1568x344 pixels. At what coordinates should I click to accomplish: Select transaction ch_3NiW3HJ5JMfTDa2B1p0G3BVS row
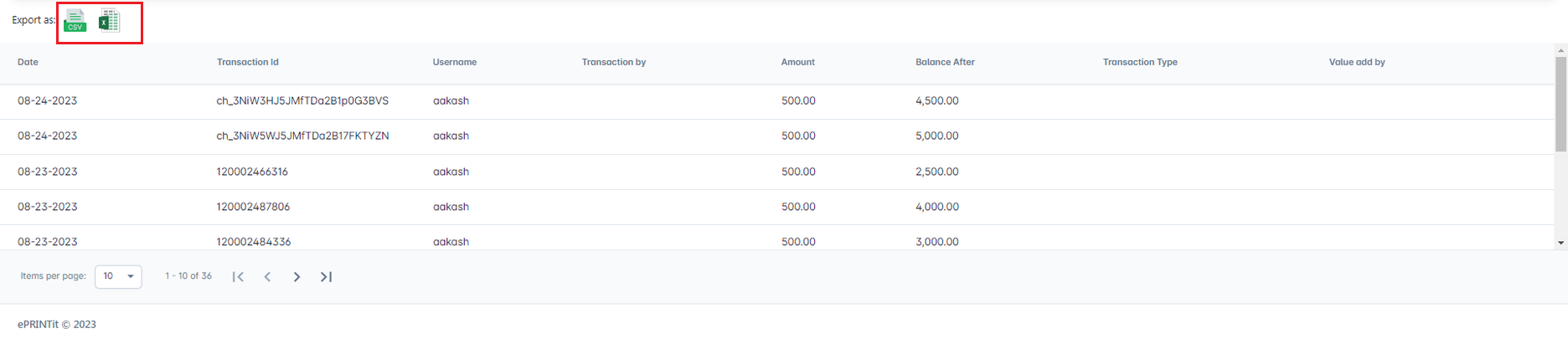click(x=302, y=100)
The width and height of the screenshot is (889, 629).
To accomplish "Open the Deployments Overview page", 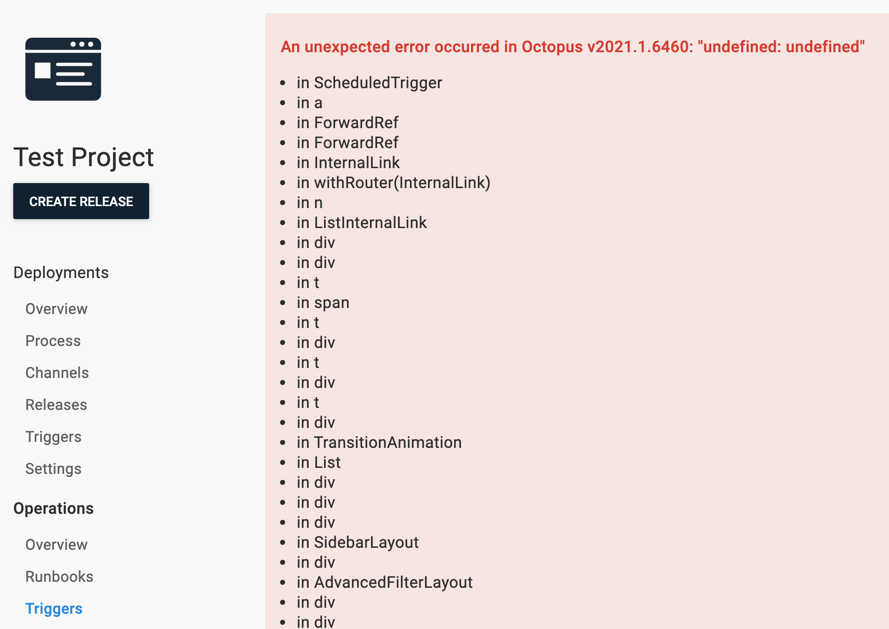I will (x=56, y=308).
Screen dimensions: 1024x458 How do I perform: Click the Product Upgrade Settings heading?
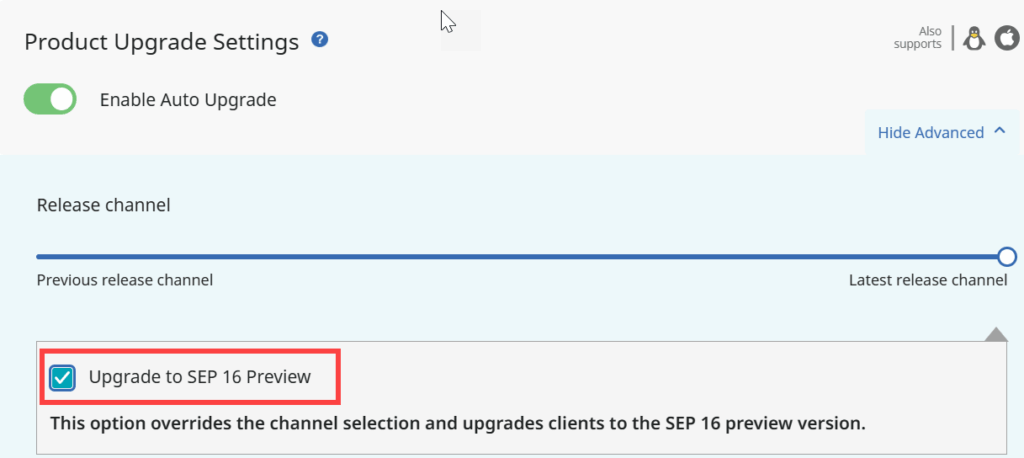[161, 42]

▸ Exercise prompt: From the line with "Screen dimensions: 1024x458" to the final line of the records, inclusive, set down the lines exactly and add nothing; leave every picture out.

▸ Result for this task:
Screen dimensions: 1024x458 How do I perform: Click the Product Upgrade Settings heading?
[161, 42]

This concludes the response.